= Try it =
Work out how many lines in the entries below include the word "agent", and give only that figure.

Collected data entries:
-- Opening Marker --
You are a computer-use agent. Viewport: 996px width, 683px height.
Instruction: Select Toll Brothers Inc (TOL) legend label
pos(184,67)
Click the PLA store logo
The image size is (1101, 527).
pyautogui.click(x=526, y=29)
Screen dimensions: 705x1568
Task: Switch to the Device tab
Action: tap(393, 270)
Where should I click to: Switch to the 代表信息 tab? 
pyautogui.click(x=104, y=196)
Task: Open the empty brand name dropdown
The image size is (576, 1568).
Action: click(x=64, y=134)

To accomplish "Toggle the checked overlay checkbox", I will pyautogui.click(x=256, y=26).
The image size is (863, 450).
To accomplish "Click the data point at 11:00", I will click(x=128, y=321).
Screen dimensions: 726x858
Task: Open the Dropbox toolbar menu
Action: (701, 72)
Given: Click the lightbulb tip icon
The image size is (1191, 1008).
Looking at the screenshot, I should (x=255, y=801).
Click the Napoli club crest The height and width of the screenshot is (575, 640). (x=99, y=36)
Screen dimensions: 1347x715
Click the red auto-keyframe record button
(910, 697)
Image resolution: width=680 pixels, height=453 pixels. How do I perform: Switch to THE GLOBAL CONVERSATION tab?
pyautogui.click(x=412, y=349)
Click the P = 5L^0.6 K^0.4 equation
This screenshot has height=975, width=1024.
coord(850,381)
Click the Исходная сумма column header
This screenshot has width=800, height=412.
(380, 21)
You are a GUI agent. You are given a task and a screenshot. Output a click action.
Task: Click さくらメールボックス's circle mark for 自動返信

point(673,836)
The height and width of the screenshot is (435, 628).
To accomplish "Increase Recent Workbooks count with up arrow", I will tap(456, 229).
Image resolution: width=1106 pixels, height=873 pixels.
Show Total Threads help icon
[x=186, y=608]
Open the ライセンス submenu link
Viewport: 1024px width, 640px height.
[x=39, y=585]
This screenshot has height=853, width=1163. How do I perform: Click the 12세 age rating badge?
-- Closing Marker --
= Expected answer =
2